Where it sits competitively

No other industry-sponsored Phase 1 trial targets PRAME specifically in advanced tumors, making IMC-P115C the only asset in that precise target-indication pairing at this stage. The company's own brenetafusp, a PRAME-targeting bispecific in a different format, has already advanced into a Phase 3 trial in first-line melanoma and a Phase 2 program nearing completion in October 2026, giving Immunocore an internal precedent for how its PRAME mechanism performs at later stages even though that program targets a different tumor type and modality than IMC-P115C's advanced-cancer, half-life-extended design.
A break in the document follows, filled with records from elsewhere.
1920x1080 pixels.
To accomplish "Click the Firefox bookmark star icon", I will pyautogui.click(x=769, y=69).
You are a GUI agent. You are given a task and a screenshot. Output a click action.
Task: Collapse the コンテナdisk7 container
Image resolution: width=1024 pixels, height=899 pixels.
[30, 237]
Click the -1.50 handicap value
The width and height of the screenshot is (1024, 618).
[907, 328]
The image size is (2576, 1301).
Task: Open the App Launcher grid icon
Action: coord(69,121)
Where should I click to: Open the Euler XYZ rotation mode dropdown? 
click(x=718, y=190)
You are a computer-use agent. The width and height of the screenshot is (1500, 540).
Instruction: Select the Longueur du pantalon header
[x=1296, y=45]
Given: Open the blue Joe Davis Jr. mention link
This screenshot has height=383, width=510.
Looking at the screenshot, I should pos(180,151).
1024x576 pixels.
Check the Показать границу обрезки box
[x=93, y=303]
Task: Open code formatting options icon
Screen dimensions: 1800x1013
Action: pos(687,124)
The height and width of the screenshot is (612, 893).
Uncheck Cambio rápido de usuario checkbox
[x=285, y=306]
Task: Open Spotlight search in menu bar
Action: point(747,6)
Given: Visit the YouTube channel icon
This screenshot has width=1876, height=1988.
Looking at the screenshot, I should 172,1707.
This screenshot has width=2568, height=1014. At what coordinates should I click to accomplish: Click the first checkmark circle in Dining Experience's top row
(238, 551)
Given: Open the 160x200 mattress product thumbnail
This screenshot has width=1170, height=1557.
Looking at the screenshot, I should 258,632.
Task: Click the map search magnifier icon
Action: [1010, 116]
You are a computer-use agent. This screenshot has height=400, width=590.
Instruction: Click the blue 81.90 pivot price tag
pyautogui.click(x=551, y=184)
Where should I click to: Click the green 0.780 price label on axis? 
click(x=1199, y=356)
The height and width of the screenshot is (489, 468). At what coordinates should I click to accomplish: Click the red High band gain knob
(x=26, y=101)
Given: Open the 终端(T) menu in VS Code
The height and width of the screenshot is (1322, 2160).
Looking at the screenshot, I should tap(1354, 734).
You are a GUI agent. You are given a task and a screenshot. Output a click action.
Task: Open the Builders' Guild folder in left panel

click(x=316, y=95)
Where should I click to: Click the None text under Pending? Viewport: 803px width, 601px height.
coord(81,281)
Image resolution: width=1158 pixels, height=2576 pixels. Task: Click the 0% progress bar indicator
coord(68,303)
Beyond Immunocore's own programs, PRAME-directed cell therapies and vaccines from sponsors including Immatics, Marker Therapeutics, TScan Therapeutics, and GlaxoSmithKline have tested the target across other indications and modalities, but none shares IMC-P115C's specific combination of half-life-extended bispecific format and multi-tumor, PRAME-positive advanced-cancer population.

This analysis was produced using AI-assisted reporting systems, AppliedXL data, and official public records. These systems undergo editorial review, quality checks, and regular audits by human experts. Errors may still occur, as with any automated system. Always consult the linked primary sources. Read our AI Editorial Policy.